• 門を入ると、ほぼ直角に曲がるアプローチがエントランスへ続く。プライバシーに配慮し、通りから直接見えないようにしながら、別世界の始まりという意味も持たせた。

  • 「ヨーロッパのリゾートが好き」というTさんの好みをふまえ、瓦屋根が印象的な、スパニッシュスタイルの外観を提案。ヤシの木がリゾート気分を高めてくれる。

  • リビングからつながるオープンテラス。陽当りがよく、晴れた週末はテーブル、椅子を用意してランチタイムを過ごすことも。友人・知人を招くパーティでも重宝するスペース。

  • エントランスにはカヴァードポーチを備え、ここでもプライバシーに配慮。上がハーフラウンドになった木製のドアは輸入物で、アイアン装飾もあり、リゾート感が高まる印象だ。

  • タイルとモザイクタイルが空間を演出するエントランス。照明を設置した折り上げ部分の内側にもモザイクタイルが貼ってある。奥に窓を設置することで十分な奥行きも表現。

  • 手前はダイニング、向こうはリビング。2つの空間を完全に区切るのではなく、アーチの壁を境に世界が変わる間取りに。床のタイルは同素材で別の色を使い分けている。

  • タイルと木材を組み合わせた床、天井の梁の装飾など、デザイン的に見るべきところも多いリビング。積石造のヨーロッパの建築をモチーフに、窓の上部はハーフラウンドにしてある。

  • 南欧リゾート風邸宅に和室を違和感なくなじませるため、廊下の部分に欧米のジャポニズム的な要素を取り入れた。緩衝材的な空間であり、洋と和をつなぐ位置づけだ。

  • 純粋な和室ではなく、和モダンといったテイストでまとめてある。床の間があるべきところには、輸入の天然石を使った「床石」に。雪見窓の向こうは和風の庭になっている。
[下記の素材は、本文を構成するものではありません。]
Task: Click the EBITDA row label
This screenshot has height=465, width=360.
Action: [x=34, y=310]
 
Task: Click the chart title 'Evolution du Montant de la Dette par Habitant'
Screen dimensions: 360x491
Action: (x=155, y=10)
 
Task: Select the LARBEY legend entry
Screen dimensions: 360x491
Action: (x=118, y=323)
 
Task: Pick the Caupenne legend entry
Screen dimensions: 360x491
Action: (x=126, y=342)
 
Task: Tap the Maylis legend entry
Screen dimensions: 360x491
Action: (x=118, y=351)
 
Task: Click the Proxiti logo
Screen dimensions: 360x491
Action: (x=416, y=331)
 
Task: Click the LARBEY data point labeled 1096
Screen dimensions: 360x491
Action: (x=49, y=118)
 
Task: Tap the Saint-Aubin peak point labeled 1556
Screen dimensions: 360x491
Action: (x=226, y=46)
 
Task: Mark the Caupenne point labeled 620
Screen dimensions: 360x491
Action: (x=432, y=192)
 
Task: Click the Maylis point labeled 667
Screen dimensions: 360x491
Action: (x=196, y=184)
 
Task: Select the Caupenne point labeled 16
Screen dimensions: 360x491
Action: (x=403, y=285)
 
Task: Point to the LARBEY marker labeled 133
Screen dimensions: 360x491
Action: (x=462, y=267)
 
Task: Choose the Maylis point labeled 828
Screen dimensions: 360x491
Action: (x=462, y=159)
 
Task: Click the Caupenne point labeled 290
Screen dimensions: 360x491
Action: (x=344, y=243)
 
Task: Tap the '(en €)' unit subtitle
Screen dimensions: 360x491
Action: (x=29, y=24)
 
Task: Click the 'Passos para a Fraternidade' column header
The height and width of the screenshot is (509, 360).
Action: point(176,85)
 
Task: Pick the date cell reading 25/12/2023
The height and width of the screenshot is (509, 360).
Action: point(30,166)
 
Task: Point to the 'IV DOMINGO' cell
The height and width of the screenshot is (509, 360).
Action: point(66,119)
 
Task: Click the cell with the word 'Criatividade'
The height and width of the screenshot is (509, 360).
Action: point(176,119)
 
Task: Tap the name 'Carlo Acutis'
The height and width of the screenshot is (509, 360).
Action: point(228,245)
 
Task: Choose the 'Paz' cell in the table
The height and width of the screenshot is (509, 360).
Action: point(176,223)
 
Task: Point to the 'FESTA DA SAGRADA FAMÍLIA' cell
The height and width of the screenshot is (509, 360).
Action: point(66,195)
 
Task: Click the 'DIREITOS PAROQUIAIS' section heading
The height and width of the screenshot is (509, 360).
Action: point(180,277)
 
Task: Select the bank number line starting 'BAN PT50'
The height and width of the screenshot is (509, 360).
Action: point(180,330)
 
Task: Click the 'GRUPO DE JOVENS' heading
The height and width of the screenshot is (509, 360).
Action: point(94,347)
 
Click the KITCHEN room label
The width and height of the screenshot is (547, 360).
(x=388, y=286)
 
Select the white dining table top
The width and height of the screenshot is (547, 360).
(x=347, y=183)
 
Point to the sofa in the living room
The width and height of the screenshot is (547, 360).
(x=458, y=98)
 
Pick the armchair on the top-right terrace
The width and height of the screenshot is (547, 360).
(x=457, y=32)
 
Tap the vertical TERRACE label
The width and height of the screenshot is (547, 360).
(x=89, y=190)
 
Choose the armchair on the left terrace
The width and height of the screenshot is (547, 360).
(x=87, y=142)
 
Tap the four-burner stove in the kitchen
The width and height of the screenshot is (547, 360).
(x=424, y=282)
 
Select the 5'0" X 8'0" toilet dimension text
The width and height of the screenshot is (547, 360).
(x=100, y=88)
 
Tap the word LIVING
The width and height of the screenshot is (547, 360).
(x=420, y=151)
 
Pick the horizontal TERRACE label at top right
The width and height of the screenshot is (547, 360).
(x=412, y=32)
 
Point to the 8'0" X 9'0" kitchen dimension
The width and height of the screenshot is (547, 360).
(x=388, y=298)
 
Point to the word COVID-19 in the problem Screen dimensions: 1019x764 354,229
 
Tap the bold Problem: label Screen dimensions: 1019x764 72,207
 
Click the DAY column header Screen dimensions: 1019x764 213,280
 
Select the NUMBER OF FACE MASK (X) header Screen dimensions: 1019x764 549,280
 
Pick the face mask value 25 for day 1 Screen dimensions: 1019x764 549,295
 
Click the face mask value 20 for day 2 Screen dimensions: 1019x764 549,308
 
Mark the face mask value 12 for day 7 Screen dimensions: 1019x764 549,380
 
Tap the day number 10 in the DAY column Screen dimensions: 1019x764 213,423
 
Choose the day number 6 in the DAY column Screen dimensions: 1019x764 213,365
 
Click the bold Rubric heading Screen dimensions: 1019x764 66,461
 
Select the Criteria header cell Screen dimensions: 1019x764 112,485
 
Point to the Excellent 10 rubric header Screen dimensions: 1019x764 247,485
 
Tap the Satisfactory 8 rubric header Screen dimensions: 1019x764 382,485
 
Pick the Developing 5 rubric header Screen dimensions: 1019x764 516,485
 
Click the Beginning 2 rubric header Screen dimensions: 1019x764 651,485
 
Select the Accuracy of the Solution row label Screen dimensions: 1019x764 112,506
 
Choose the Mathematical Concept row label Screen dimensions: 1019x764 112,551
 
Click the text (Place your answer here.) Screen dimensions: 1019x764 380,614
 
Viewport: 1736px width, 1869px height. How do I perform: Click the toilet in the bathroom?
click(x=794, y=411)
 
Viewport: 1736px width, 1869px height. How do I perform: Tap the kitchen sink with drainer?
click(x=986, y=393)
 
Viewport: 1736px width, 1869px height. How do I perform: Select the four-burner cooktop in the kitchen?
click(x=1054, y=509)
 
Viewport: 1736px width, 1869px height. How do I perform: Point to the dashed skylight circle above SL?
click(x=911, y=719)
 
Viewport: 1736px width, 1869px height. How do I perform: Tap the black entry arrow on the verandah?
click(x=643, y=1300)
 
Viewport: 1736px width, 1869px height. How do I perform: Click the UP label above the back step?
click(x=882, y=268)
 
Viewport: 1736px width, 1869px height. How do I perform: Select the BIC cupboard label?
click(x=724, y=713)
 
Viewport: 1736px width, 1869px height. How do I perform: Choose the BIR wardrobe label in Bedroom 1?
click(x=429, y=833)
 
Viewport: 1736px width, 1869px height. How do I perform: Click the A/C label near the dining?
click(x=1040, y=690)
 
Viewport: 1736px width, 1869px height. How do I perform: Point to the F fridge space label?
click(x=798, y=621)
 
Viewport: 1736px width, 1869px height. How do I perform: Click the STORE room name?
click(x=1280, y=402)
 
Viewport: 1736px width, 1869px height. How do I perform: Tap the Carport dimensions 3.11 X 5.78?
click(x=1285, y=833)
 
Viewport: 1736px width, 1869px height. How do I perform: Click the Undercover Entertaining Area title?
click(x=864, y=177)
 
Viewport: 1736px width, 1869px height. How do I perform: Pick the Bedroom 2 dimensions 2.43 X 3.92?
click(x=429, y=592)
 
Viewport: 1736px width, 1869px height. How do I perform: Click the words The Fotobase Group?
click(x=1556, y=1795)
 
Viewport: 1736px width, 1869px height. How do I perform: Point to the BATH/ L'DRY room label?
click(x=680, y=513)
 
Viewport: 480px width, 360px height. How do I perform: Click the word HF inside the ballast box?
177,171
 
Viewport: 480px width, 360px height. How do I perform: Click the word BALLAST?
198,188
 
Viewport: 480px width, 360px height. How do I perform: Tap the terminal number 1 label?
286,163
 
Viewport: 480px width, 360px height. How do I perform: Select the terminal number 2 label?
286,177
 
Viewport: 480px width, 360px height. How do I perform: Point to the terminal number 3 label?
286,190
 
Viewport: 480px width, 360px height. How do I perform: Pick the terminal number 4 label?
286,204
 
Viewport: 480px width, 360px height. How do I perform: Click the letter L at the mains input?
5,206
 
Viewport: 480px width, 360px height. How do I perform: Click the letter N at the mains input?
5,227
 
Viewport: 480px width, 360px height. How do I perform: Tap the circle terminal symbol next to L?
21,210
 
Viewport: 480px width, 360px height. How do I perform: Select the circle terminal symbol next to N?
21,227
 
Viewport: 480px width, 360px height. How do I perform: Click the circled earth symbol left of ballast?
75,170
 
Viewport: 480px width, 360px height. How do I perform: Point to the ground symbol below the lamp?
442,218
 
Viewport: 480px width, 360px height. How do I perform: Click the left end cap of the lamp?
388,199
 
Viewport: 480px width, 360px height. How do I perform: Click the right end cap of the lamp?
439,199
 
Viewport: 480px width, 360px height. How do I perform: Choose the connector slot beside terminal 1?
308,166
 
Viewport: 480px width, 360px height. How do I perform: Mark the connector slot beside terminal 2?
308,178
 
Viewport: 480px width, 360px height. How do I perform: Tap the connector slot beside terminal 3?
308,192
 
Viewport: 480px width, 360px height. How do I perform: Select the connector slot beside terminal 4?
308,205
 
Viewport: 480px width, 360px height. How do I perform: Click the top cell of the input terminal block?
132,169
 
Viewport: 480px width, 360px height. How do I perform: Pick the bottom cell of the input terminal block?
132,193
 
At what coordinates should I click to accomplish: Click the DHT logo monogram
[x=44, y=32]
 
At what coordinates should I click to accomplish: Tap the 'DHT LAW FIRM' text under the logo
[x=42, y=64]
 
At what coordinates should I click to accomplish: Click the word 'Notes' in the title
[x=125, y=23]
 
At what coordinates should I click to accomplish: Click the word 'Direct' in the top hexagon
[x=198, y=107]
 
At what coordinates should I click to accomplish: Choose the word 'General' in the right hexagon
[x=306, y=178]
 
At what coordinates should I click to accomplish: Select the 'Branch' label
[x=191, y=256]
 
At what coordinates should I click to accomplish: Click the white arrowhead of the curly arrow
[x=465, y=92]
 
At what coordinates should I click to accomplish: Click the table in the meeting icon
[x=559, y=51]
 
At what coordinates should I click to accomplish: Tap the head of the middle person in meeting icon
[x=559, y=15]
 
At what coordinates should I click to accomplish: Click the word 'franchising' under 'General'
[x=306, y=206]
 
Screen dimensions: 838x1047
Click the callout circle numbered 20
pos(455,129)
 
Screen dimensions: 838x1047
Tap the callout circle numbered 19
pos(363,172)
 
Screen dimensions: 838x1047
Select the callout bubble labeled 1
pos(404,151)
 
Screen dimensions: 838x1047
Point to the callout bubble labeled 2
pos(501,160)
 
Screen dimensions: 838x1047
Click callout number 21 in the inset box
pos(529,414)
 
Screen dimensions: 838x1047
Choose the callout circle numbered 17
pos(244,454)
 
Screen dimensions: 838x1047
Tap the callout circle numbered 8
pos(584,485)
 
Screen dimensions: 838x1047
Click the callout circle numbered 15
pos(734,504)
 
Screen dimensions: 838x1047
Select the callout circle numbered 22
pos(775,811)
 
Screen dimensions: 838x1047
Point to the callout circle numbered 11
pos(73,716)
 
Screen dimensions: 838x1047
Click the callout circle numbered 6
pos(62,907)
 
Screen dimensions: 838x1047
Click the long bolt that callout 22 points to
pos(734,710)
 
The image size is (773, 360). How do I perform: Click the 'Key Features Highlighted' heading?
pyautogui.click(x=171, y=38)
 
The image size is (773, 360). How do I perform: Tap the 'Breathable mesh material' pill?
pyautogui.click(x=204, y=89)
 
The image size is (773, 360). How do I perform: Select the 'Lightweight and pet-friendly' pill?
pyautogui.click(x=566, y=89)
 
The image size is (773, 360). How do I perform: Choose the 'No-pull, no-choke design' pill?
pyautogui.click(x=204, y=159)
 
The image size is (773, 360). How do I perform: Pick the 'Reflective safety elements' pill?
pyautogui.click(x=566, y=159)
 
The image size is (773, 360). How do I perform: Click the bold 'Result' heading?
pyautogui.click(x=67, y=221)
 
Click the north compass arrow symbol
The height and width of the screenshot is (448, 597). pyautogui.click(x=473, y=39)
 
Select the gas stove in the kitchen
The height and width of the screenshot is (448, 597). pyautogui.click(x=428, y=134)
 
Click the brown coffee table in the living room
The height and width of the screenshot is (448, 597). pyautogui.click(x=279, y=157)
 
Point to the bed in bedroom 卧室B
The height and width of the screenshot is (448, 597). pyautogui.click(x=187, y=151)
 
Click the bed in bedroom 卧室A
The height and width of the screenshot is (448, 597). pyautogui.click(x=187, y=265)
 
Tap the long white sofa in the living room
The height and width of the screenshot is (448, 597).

  • お客様も使うことがあるトイレは、壁にモールディングを施したアーチを描き、その中にモザイクタイルを張るなど、デザイン的に遊び心ある空間となっている。

南欧リゾートで見る夢のように、心地よい空間

空間の移り変わりを表現するデザインの力

スパニッシュ風の瓦屋根、陽あたりのいいテラス、庭に植えられたヤシの木など、南欧のリゾートに建つ、瀟洒な低層リゾートホテルのようなたたずまいのT邸。リゾートで過ごす時間は、移動するたびに、映画のワンシーンのように見える光景が移り変わるもの。参會堂がT邸で実現したのも、その移り変わりである。
物語は、通りに面した門から始まる。アプローチまでを直線ではなく、90°の角度をつけることで、門からエントランスが見えないようになっている。一歩足を踏み入れたときから、時間の流れが切り替わる演出だ。エントランスホールは廊下の奥に窓があり、その先はパティオのような裏庭の緑。日常とは切り離した、特別な時間の始まりを表現している。
木製の梁、ヘリンボーンに組んだフローリングが印象的なリビングと、隣のダイニングをつなぐのは、アール開口の身近なトンネル。ダイニングは床がタイル張りとなっており、空間としてつながりながら、見える光景は明らかに異なる仕掛けだ。
時間の流れ、見える光景の移り変わりが、象徴的にあらわれるのが和室。当初のからのリクエストだったが、南欧リゾートから和モダンの空間へ至る廊下は、照明を落とし、玉砂利を敷いたトンネルを思わせる雰囲気で、その先に広がる光景に胸が高鳴る。
映画のワンシーンは、細部にこだわることでより印象的なものになる。T邸の場合、それはタイル、モザイクタイルの使い方だろう。エントランスホールの照明の内側や、トイレのアール開口風装飾の中にも、さり気なく張られたモザイクタイル。細かな意匠が物語の句読点となり、次のシーンへと切り替わる。心地よいリズム感が表現されているのだ。